Please repeat exactly, and only, the lines from the one containing "Given: Reload the page with the refresh icon" through the end of the records below, with no pictures.

─── GIVEN RECORDS ───

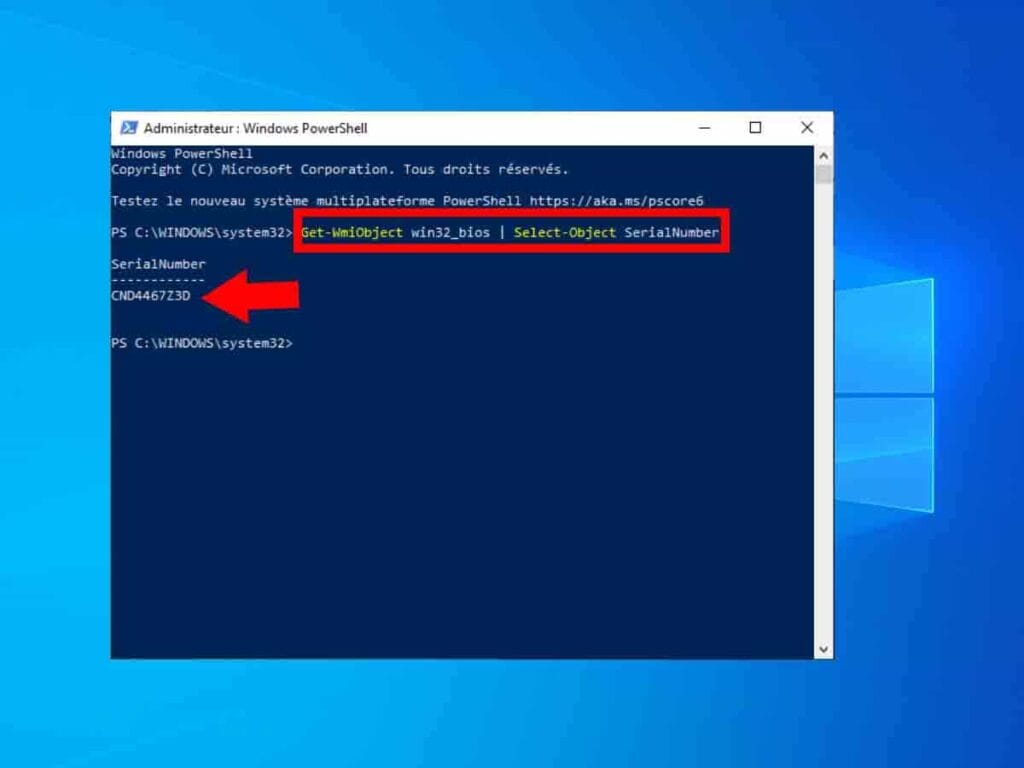Viewport: 1024px width, 768px height.
Task: Maximize the PowerShell window
Action: (x=755, y=128)
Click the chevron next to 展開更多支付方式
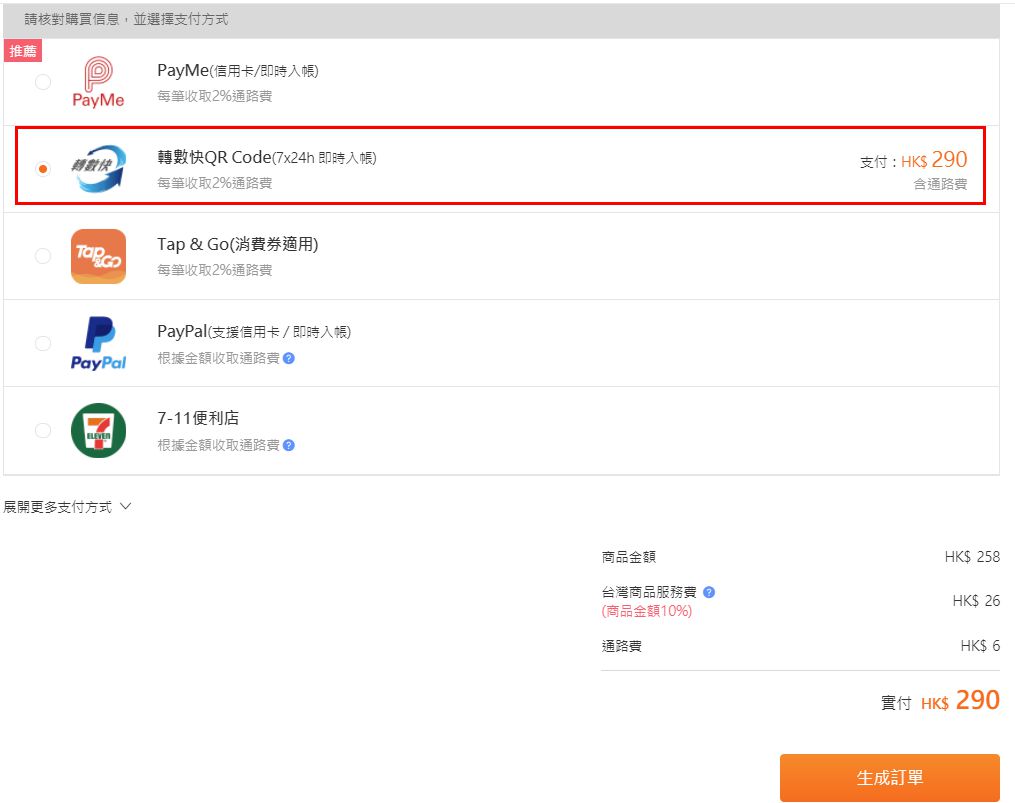Screen dimensions: 1015x803 click(x=125, y=507)
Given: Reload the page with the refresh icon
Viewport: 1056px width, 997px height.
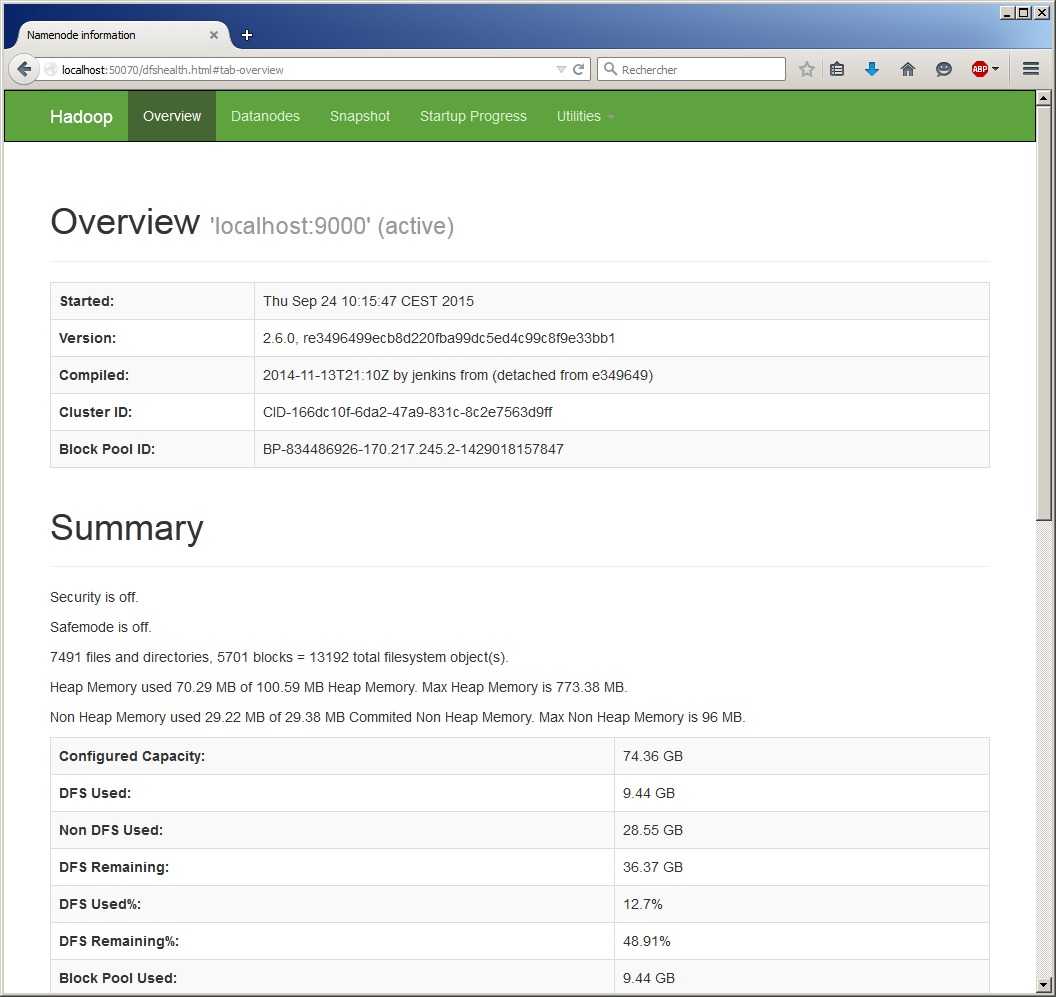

───

REPLY TO THE EXERCISE:
Given: Reload the page with the refresh icon
Viewport: 1056px width, 997px height.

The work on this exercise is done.